→ WHAT YOU WILL DO:
Give the records again exactly. Pictures do not belong in the copy.

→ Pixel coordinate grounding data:
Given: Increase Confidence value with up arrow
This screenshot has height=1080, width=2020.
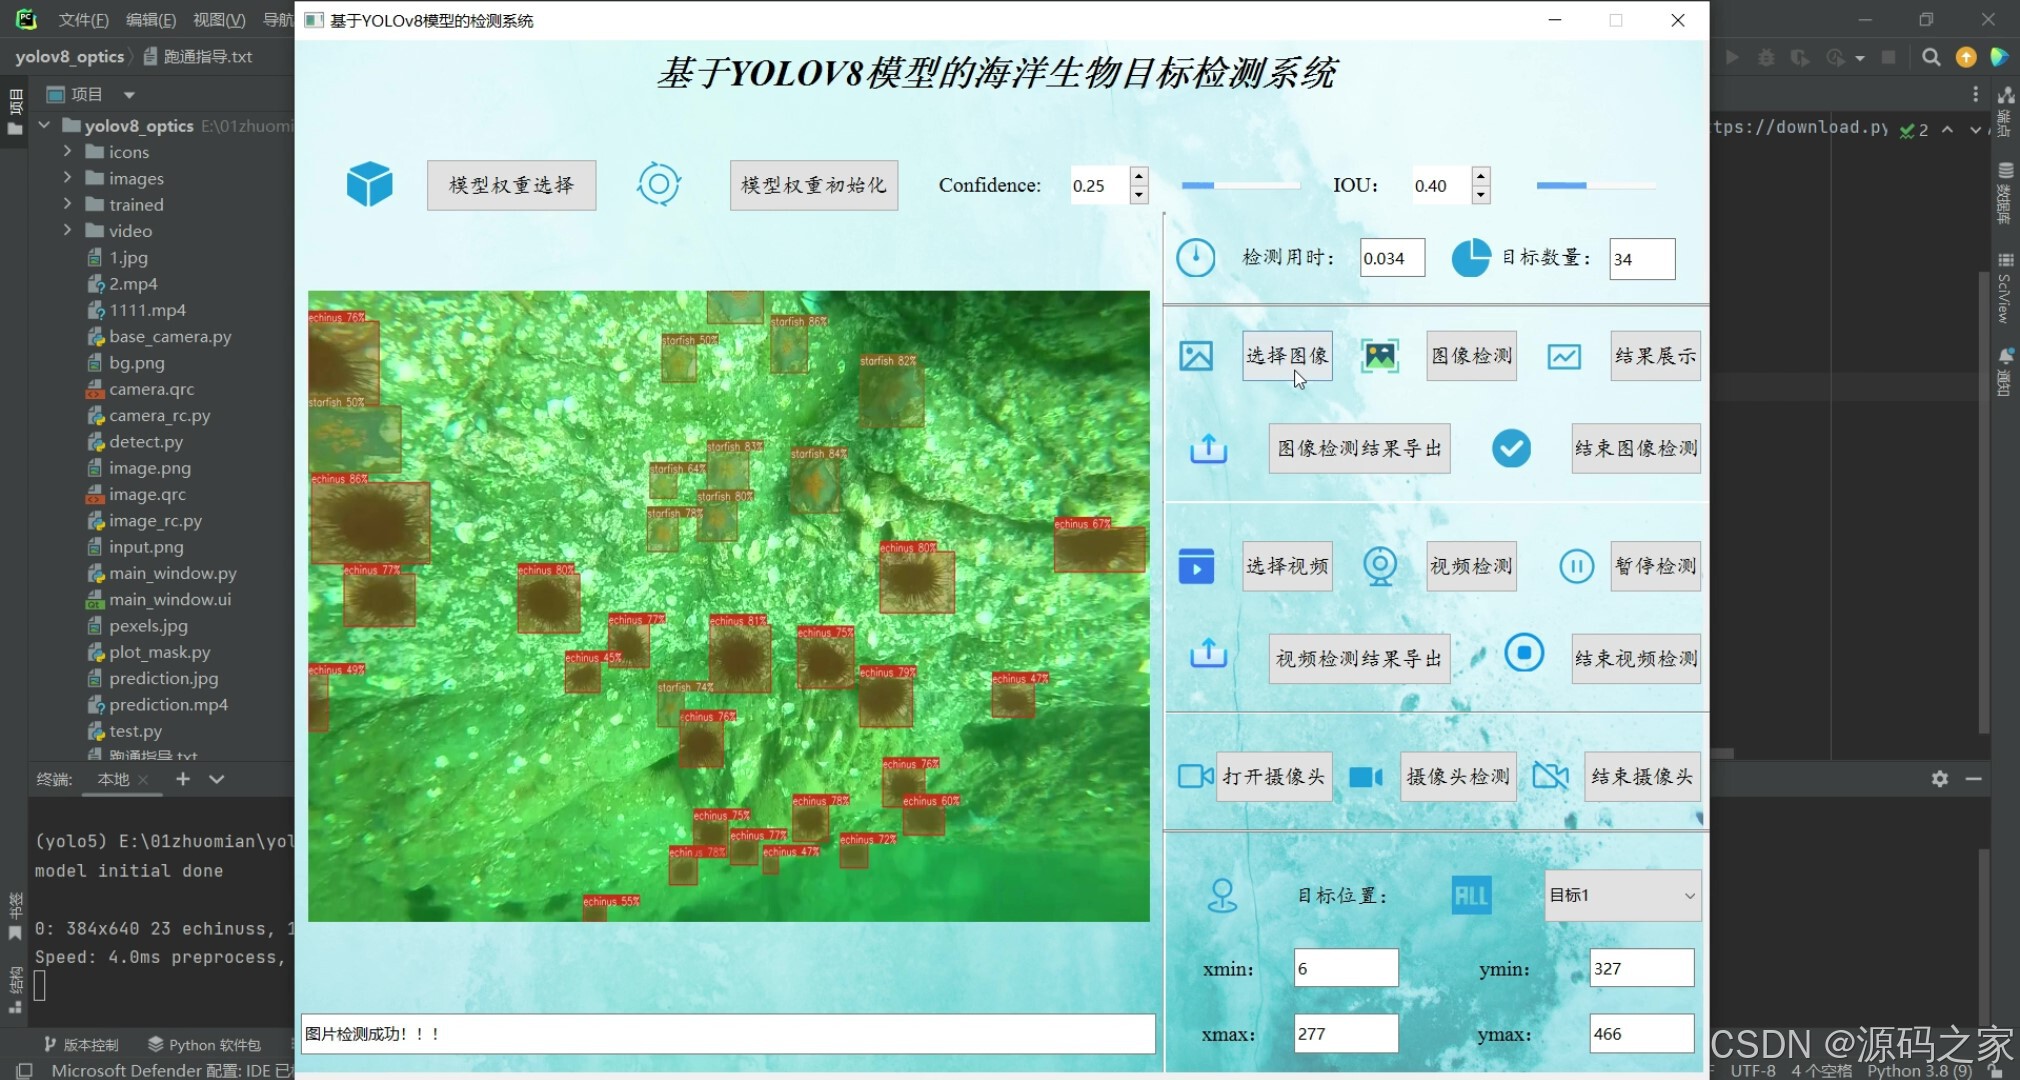Looking at the screenshot, I should click(1138, 176).
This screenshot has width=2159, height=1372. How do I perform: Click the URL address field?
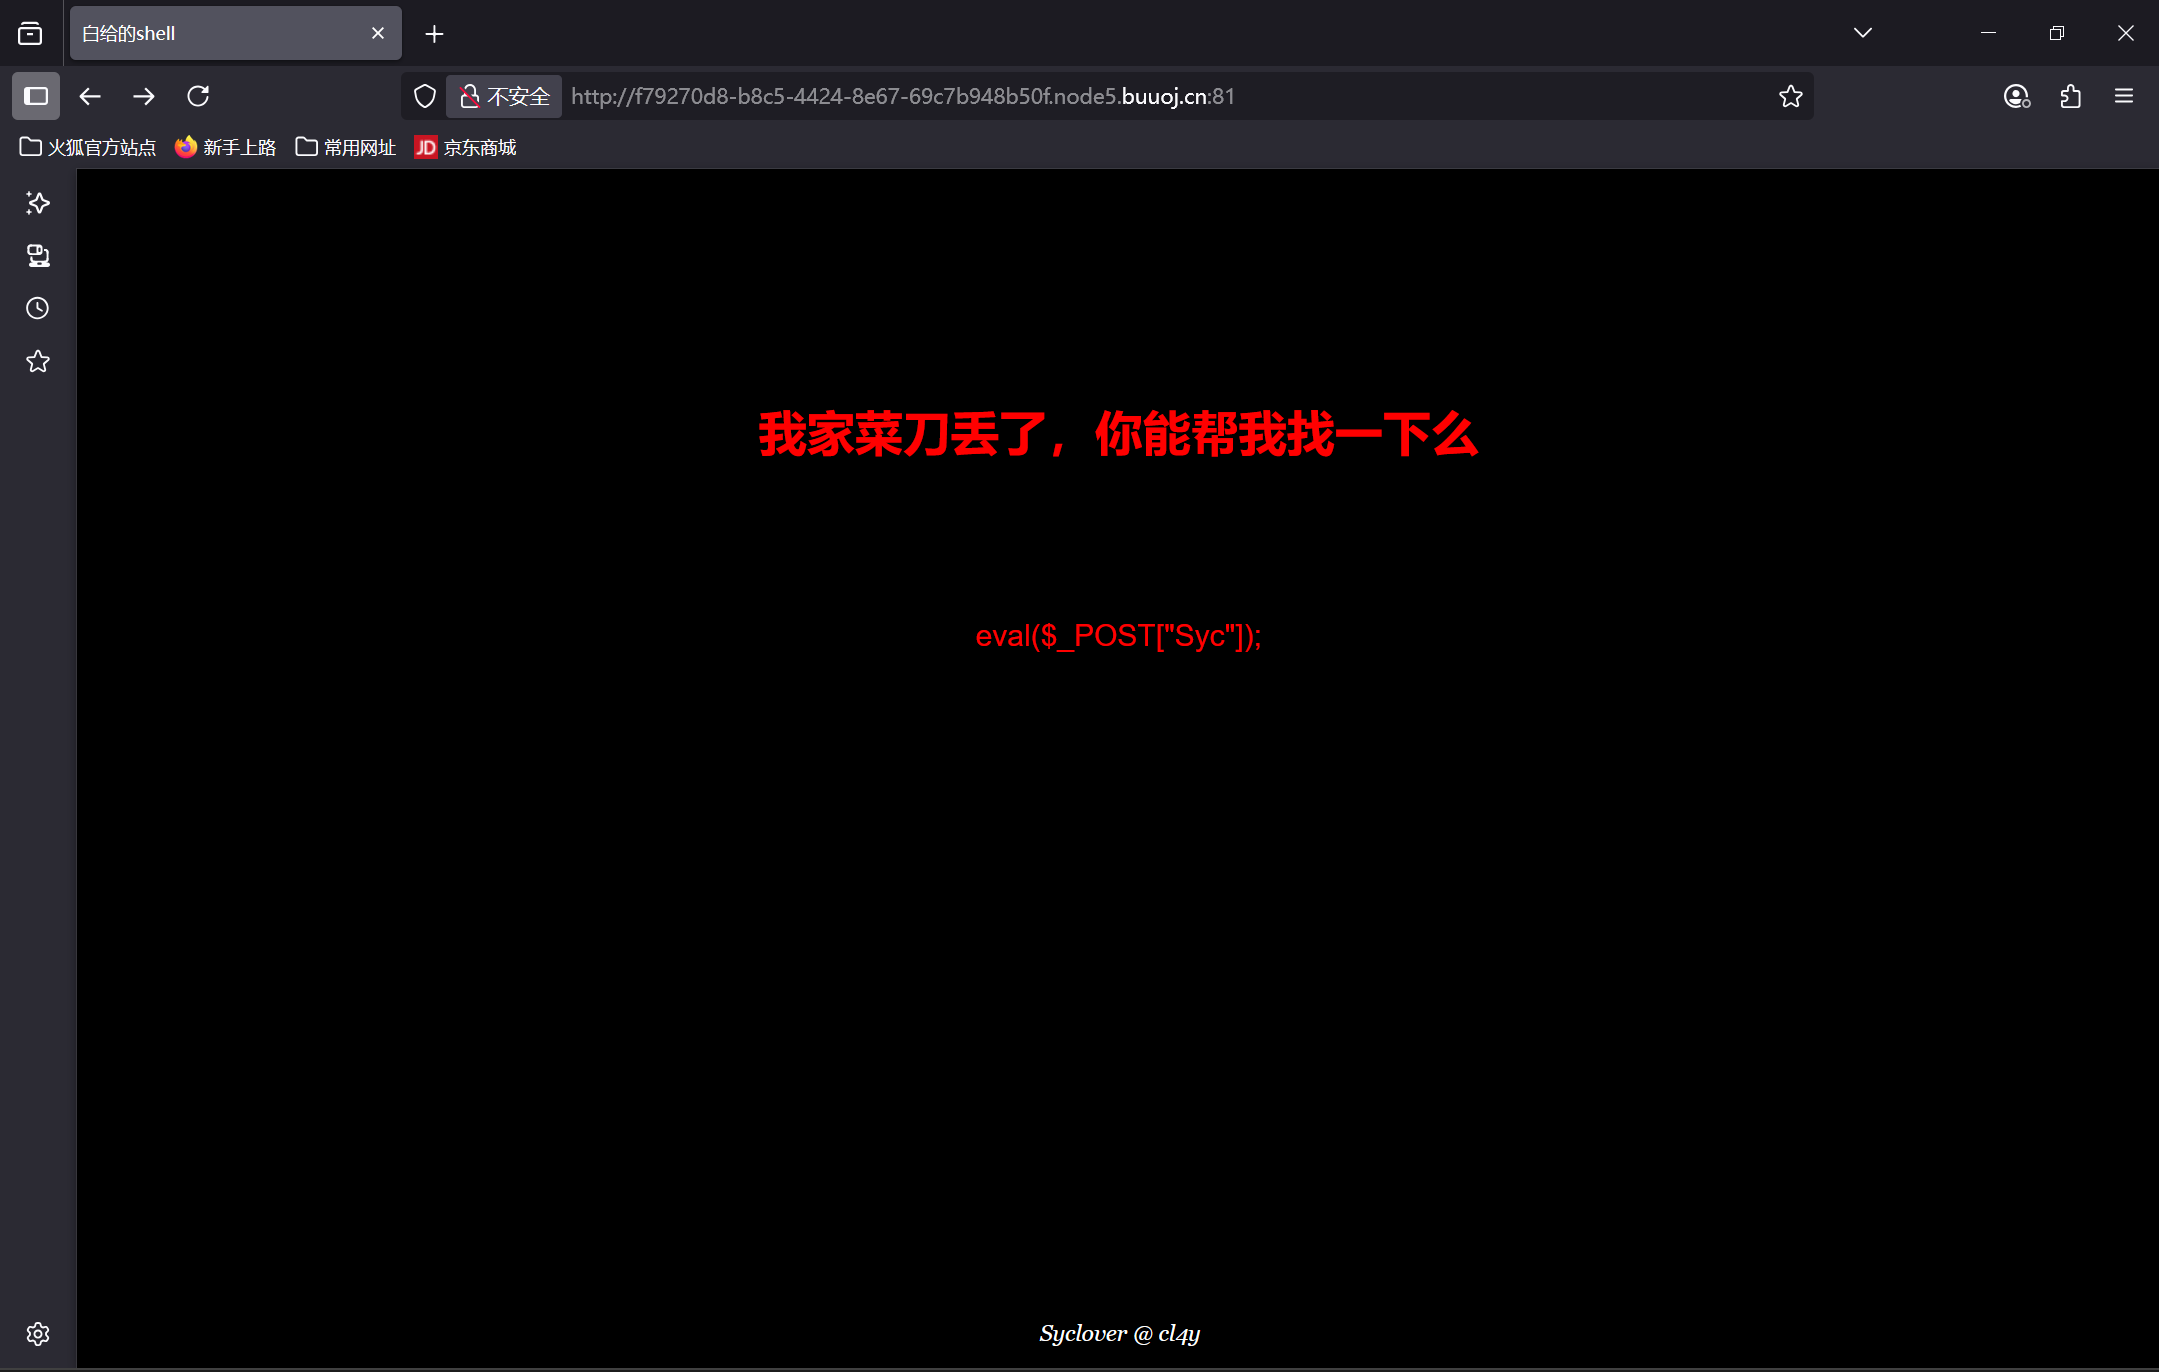pos(1100,96)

→ TASK SOLUTION:
Given: Increase Confidence value with up arrow
This screenshot has height=1080, width=2020.
Looking at the screenshot, I should click(1138, 176).
This screenshot has width=2159, height=1372. How do I perform: Click the URL address field?
pos(1100,96)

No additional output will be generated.